Hybrid Databases Rearrange the Data Deck

We’ve reached the point where hybrid cloud arrangements have become commonplace in enterprises, and with this trend come implications for databases and data management. Hybrid cloud scenarios are now seen at a majority of enterprises, according to a survey of 229 data managers and professionals, conducted by Information Today, Inc. in partnership with Oracle. A majority, 54%, are working with hybrid cloud environments, compared to 40% exclusively with private cloud settings (“The New Data Management Landscape: 2018 IOUG Special Report on Data Management Trends”).

“Most commonly, now companies have a cloud-first strategy, in which all new applications should go to the cloud,” said Caio Milani, general manager of the cloud group at MarkLogic. “This means that most companies are moving to the cloud but not all legacy systems [can move] at once, which leads to a hybrid environment while they make this move.”

Hybrid clouds—which match the power and flexibility of public clouds with the security and local control of private clouds or on-premise systems—have become “the most popular form of deployment for new and re-deployed applications,” said Diane Clay, senior product marketing manager of cloud solutions and services for Hitachi Vantara. “Hybrid should be part of the cloud strategy and cloud roadmap for any decent-sized enterprise,” added Sash Sunkara, CEO and co-founder of RackWare.

● **SOURCE MATERIAL**

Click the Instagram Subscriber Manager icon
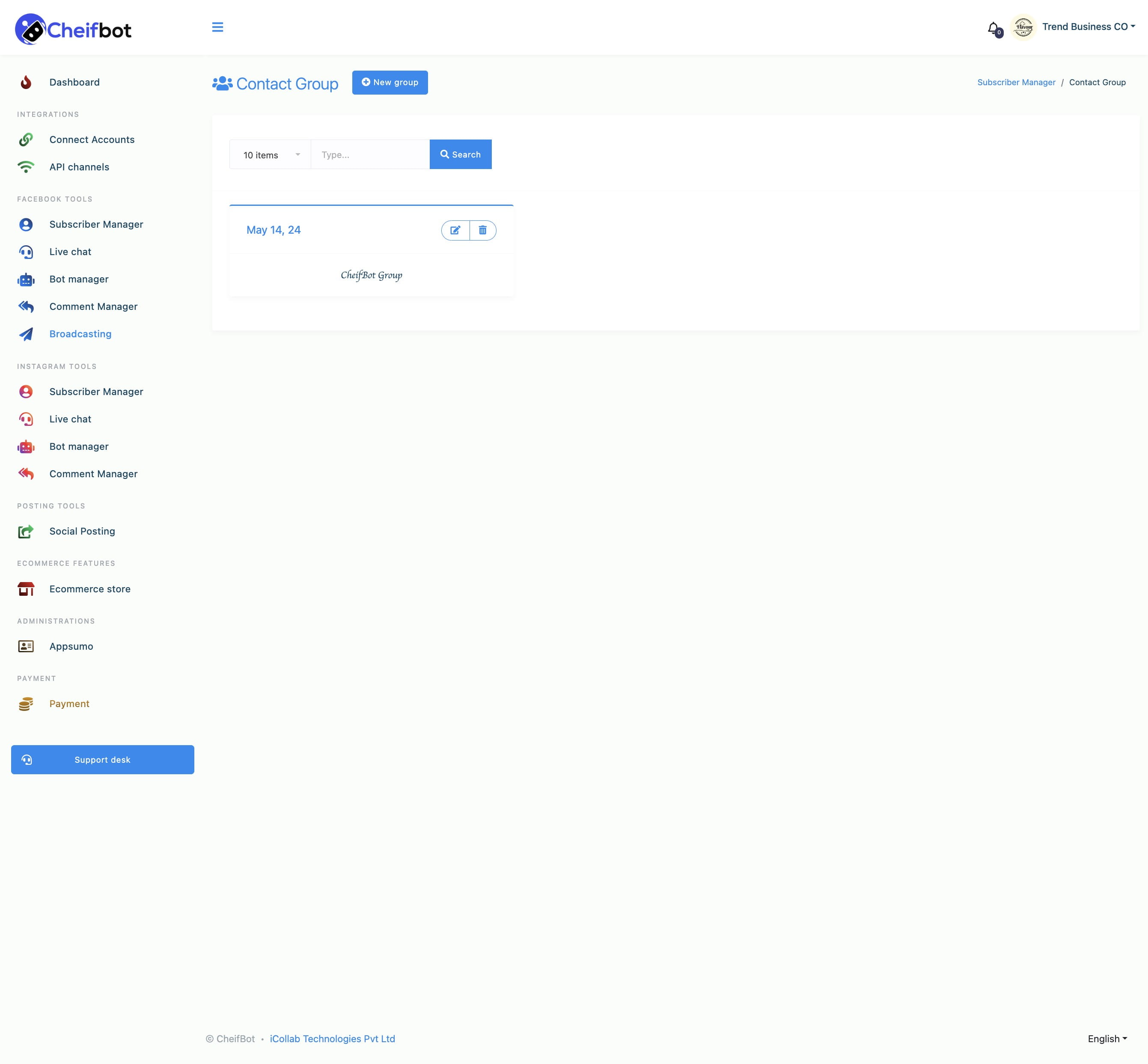Screen dimensions: 1148x1064 [x=26, y=391]
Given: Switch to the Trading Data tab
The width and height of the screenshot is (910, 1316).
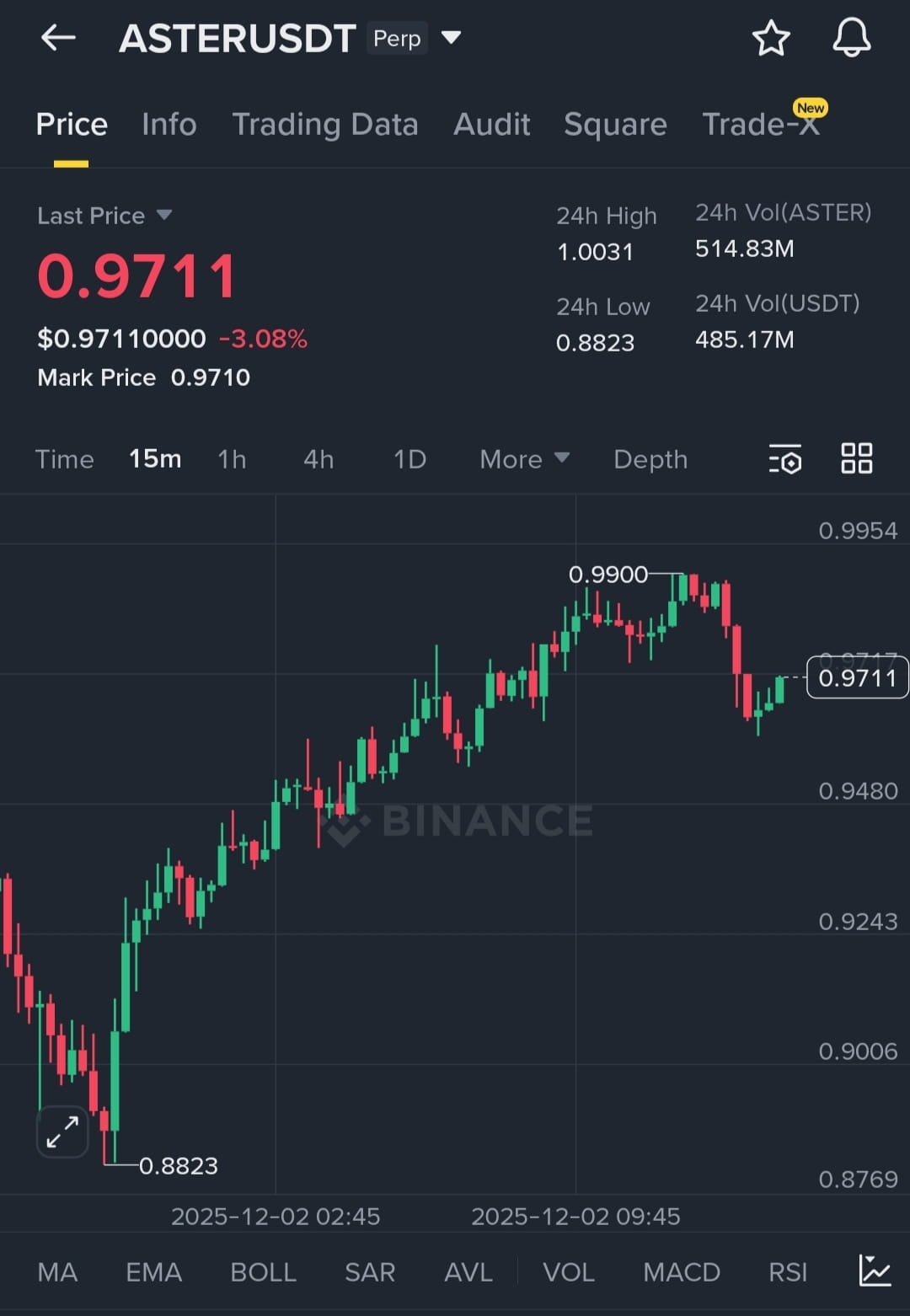Looking at the screenshot, I should pyautogui.click(x=325, y=125).
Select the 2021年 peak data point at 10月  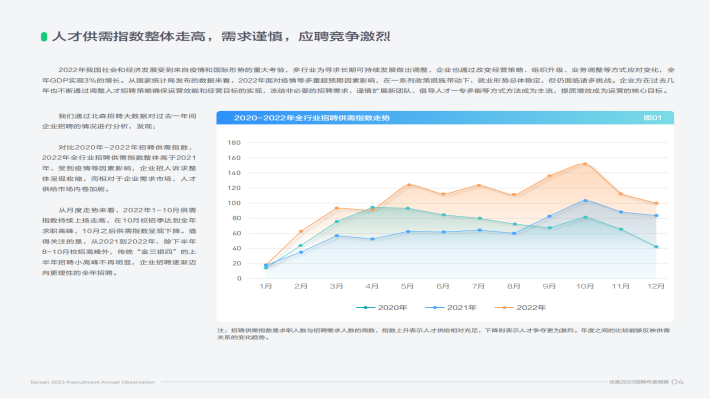585,201
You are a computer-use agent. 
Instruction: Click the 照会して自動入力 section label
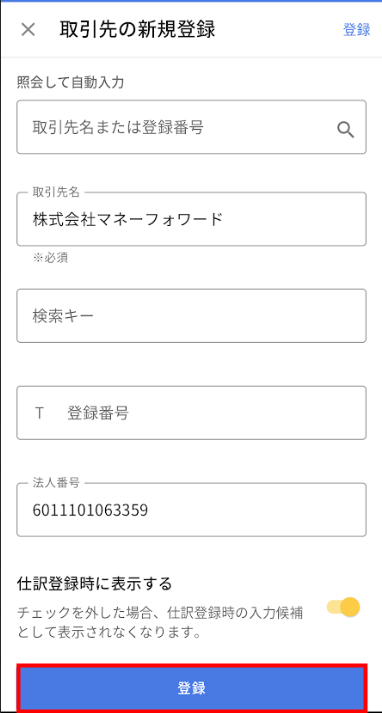[x=70, y=83]
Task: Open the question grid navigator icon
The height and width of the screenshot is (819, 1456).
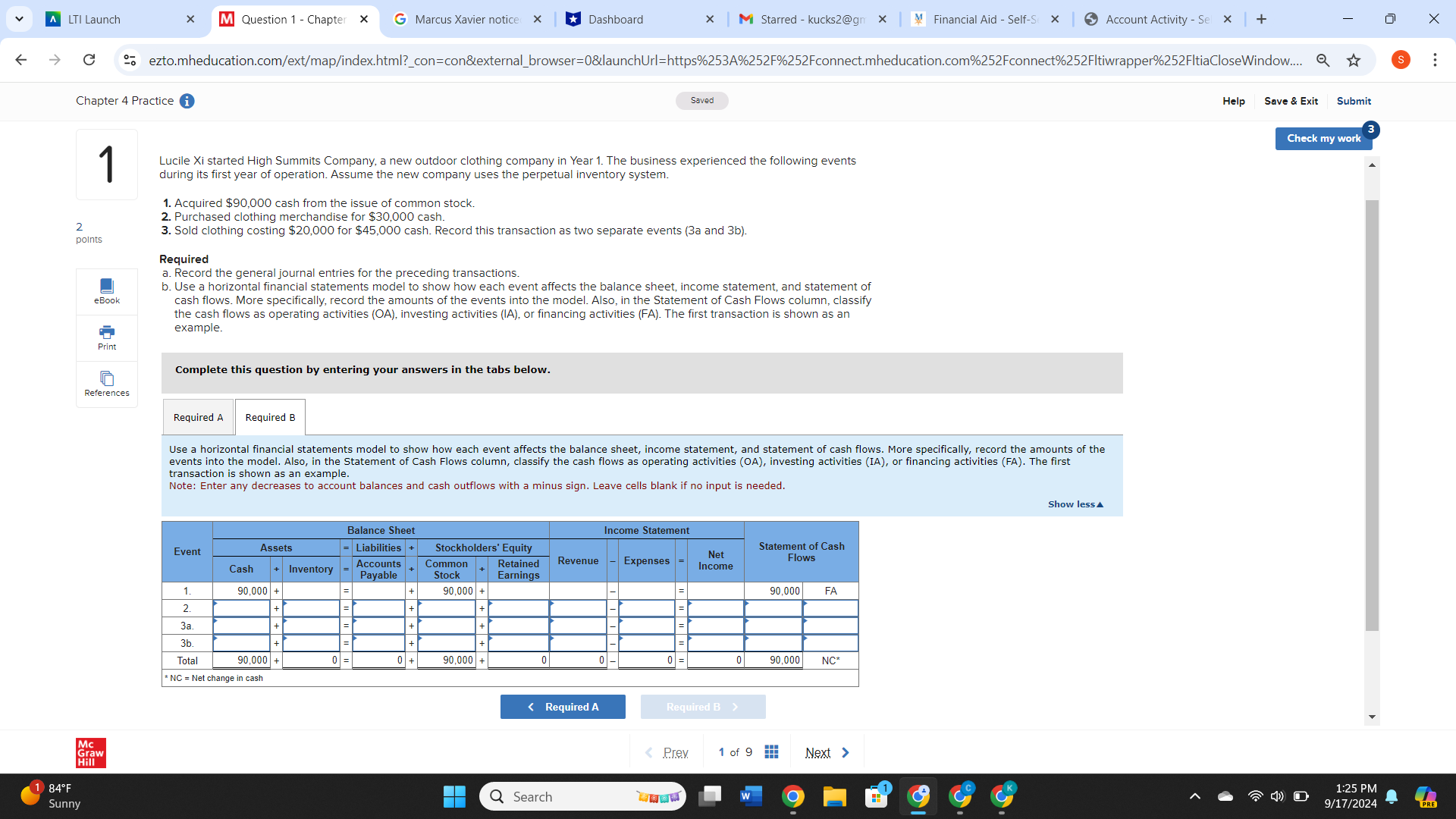Action: pos(771,752)
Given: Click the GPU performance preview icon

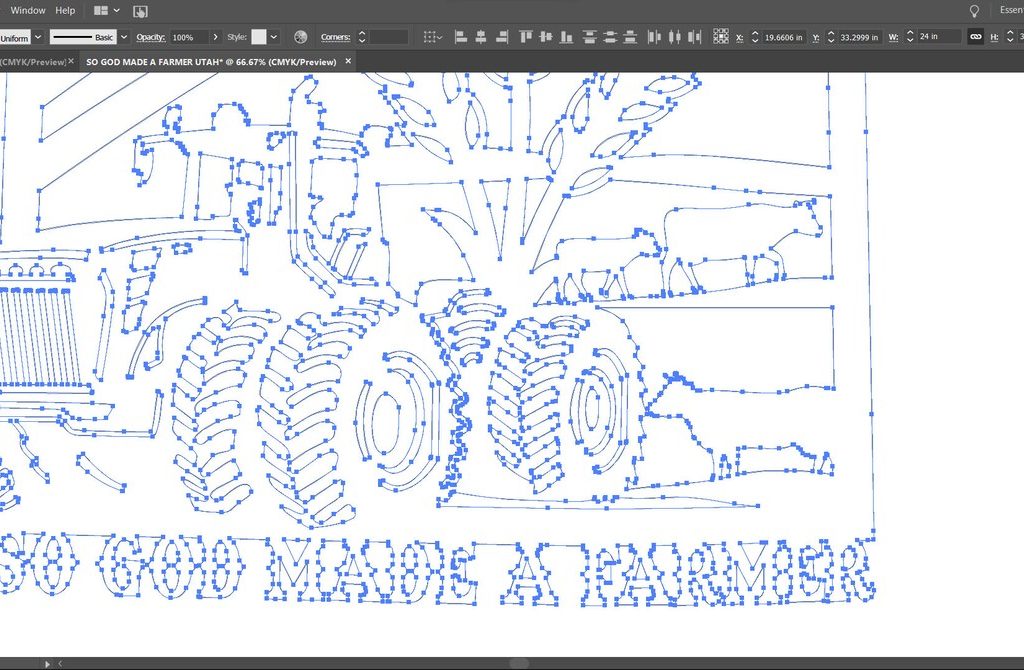Looking at the screenshot, I should pos(140,11).
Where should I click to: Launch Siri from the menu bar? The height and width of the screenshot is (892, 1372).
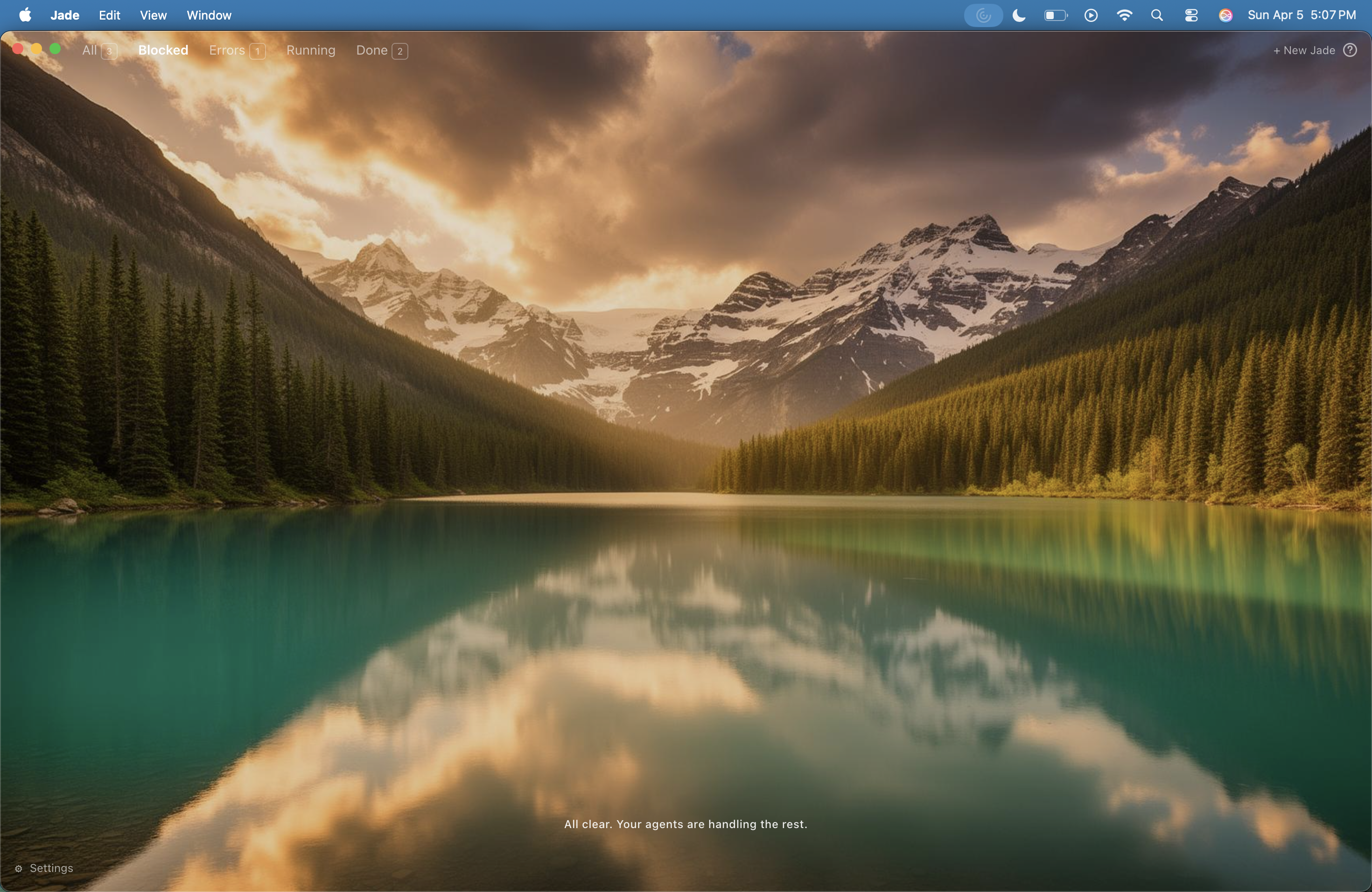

● **DIRECTIVE A**
Set down the passage of the article on hybrid databases between "Hybrid clouds—which match" and "co-founder of RackWare.", inclusive, word for word.
● **DIRECTIVE B**
Identify each line of the records that contains the word "height", and copy those lines.
The records have no connection to the article on hybrid databases.

● **EXERCISE SOLUTION A**
Hybrid clouds—which match the power and flexibility of public clouds with the security and local control of private clouds or on-premise systems—have become “the most popular form of deployment for new and re-deployed applications,” said Diane Clay, senior product marketing manager of cloud solutions and services for Hitachi Vantara. “Hybrid should be part of the cloud strategy and cloud roadmap for any decent-sized enterprise,” added Sash Sunkara, CEO and co-founder of RackWare.

● **EXERCISE SOLUTION B**
The width and height of the screenshot is (910, 1316).
The height and width of the screenshot is (819, 1456).
Where should I click to: Launch Siri from the menu bar? The height and width of the screenshot is (892, 1372).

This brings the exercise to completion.